Guy Mettan, vous avez récemment donné une conférence aux Ateliers de la Côte, à Etoy (VD), qui a fait jaser. On vous accuse notamment d’être devenu un «troll* du pouvoir russe». Cela vous fait quoi?

C’est une accusation qui est assez fréquente à mon sujet. C’est une manière de verser à la fois dans l’insulte et dans l’amalgame, en faisant appel à deux notions taboues, «troll» et «Poutine», qui sont censées faire fuir tous les gens respectables. Il y a deux faiblesses dans ce discours : d’une part, je n’ai jamais rencontré Poutine. Je l’ai croisé dans des événements, mais je ne prends pas non plus mon petit-déjeuner avec lui. D’autre part, quand j’écris sur la russophobie ou sur l’Europe, je ne fais pratiquement jamais référence à des auteurs russes. Je les lis pour savoir ce qu’ils pensent et ce qu’ils disent, mais je ne les cite pas pour ne pas pouvoir être accusé de «trollisme poutinien». Je prends toujours des sources de journalistes d’investigation généralement américains.

Malgré le contexte de la guerre en Ukraine, vous ne cachez pas votre russophilie…

Oui, mais comme je ne cache pas mon américanophilie, ma francophilie, ma germanophilie… J’aime tout le monde. J’ai simplement un rapport particulier avec ce pays depuis l’obtention de la double nationalité au moment de l’adoption de notre fille Oxana. C’est ce qui m’a conduit à le connaître d’une façon particulièrement étroite.

Ces derniers mois, y a-t-il eu un moment où vous avez été tenté de la mettre en sourdine sur ce sujet?

Non, parce que je suis un adepte du vrai journalisme, qui repose sur la transparence. Quand on cache ses liens d’intérêts, on trompe son lecteur. Or ce qui m’horripile, dans les médias installés, c’est que beaucoup de journalistes sont inféodés à l’atlantisme alors qu’ils ne le disent pas et ne le reconnaissent pas.

Peut-être parce qu’ils n’en ont pas conscience, tout bêtement?

Oui, mais c’est tout aussi grave. Si on prétend informer les gens, il faut savoir d’où on tire ses informations ou à quel système de valeurs on se réfère. Moi, j’aime la transparence et c’est pourquoi je n’ai jamais caché ma double nationalité ainsi que les raisons pour lesquelles je l’avais obtenue. Elle n’a d’ailleurs rien à voir avec Poutine puisque c’était Eltsine qui était président à l’époque et qui me l’a accordée.

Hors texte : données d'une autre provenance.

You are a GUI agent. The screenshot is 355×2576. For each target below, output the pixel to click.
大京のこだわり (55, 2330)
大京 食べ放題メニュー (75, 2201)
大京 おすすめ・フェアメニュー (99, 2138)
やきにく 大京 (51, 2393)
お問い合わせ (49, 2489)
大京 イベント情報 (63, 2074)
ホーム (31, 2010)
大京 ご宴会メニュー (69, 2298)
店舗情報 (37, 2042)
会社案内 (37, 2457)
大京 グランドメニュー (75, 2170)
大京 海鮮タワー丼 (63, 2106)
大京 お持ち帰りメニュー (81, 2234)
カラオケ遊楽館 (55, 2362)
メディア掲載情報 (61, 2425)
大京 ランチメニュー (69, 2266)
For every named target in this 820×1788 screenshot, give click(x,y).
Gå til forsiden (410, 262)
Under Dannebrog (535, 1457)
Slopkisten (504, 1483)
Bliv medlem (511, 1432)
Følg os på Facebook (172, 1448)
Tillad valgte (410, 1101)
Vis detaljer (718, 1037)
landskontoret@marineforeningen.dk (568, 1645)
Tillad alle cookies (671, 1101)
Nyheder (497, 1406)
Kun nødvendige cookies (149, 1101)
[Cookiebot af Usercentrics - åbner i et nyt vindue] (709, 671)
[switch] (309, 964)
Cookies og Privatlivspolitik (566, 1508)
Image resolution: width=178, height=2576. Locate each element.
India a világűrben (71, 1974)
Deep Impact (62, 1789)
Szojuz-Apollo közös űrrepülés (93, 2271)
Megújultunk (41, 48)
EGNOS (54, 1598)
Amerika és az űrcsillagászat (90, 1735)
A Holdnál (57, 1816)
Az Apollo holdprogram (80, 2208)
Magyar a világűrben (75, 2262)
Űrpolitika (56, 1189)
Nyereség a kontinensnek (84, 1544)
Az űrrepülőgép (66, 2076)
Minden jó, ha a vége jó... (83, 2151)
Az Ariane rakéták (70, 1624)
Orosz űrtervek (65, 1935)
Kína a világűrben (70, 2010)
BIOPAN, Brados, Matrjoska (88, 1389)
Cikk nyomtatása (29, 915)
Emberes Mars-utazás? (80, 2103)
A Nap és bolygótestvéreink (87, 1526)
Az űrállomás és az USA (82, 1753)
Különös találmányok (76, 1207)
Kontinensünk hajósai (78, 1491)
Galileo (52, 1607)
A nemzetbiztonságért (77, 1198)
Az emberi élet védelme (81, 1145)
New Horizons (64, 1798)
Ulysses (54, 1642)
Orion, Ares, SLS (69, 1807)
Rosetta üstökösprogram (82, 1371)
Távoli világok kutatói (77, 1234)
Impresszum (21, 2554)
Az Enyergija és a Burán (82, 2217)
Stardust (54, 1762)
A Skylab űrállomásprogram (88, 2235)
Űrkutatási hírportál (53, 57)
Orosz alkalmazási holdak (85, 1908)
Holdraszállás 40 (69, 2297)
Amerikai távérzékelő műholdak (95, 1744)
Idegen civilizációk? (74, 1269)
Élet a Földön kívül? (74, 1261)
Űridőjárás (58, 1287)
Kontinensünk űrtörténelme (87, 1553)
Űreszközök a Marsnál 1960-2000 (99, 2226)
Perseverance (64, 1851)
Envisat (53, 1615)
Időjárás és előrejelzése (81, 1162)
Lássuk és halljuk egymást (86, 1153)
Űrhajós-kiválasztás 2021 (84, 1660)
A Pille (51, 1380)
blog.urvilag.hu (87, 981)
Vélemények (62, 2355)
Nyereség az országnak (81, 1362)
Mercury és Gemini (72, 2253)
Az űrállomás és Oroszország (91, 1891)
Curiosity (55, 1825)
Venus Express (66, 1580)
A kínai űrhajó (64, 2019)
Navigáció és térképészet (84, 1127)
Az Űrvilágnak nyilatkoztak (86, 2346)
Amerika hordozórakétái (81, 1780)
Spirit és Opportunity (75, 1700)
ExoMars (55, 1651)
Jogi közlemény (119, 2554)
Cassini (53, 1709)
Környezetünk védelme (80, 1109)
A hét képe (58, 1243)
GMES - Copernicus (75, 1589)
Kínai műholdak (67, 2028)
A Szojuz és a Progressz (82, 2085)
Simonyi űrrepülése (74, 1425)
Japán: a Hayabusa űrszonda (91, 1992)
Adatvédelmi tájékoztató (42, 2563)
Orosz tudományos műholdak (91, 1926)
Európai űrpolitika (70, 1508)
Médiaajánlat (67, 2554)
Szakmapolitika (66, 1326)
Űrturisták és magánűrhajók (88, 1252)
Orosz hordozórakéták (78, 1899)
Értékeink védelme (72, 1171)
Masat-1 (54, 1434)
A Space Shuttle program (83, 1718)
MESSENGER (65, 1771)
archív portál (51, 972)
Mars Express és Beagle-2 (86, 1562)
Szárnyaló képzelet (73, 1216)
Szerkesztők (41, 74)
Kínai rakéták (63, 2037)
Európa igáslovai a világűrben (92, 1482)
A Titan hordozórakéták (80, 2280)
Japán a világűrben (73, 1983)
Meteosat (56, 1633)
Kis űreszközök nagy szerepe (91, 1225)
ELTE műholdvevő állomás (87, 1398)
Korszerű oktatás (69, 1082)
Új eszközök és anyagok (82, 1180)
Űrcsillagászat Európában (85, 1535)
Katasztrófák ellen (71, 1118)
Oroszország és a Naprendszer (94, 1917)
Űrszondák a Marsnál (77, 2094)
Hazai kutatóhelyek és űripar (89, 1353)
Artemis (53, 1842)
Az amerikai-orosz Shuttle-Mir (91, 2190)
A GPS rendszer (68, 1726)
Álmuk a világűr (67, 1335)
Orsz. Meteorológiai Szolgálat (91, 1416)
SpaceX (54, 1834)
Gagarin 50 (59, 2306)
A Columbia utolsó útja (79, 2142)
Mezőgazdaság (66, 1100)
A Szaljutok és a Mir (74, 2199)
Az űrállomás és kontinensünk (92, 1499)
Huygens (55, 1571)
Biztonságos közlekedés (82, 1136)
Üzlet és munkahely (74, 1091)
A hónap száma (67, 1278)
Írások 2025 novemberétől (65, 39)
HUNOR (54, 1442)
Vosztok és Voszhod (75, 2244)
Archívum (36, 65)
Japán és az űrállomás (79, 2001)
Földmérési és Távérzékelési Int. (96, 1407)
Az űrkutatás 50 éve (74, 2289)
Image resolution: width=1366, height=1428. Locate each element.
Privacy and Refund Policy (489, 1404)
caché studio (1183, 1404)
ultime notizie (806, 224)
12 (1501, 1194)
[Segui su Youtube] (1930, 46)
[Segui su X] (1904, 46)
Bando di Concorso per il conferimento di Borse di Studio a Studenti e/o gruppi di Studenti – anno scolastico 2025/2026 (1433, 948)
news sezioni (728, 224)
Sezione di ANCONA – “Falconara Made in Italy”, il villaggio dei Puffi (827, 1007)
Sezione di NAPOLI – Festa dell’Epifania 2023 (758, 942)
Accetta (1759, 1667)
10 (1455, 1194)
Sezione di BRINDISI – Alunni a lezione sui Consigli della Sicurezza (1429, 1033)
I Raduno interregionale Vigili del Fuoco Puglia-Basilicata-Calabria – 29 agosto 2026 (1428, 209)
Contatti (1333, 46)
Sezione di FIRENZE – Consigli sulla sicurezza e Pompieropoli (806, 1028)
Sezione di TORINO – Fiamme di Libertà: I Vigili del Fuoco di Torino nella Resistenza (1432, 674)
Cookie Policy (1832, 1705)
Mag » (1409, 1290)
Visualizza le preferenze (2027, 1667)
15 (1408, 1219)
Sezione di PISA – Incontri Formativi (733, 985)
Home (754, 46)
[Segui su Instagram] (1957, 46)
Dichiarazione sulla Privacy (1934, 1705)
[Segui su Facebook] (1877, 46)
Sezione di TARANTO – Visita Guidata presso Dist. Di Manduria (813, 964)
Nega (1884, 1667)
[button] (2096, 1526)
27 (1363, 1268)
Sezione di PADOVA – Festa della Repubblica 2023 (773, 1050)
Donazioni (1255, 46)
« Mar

Avec votre rapport à ce pays, vous avez le sentiment de faire figure d’exception dans les médias romands?

Il y a un ou deux journalistes comme moi mais c’est très rare. Dans l’opinion publique, cependant, les choses sont différentes puisqu’on sent une bonne partie de l’opinion ouverte aux idées critiques et qui ne se contente pas de la soupe de propagande qu’on lui sert habituellement. Comme dans le cas de la crise Covid, je dirais que cela représente un bon tiers de la population. Sur ce tiers, on peut encore descendre à 10 à 15% de personnes qui suivent vraiment l’actualité et qui trouvent les faits que j’expose crédibles. Elles sont en tout cas d’accord que l’unilatéralisme actuel n’est pas acceptable.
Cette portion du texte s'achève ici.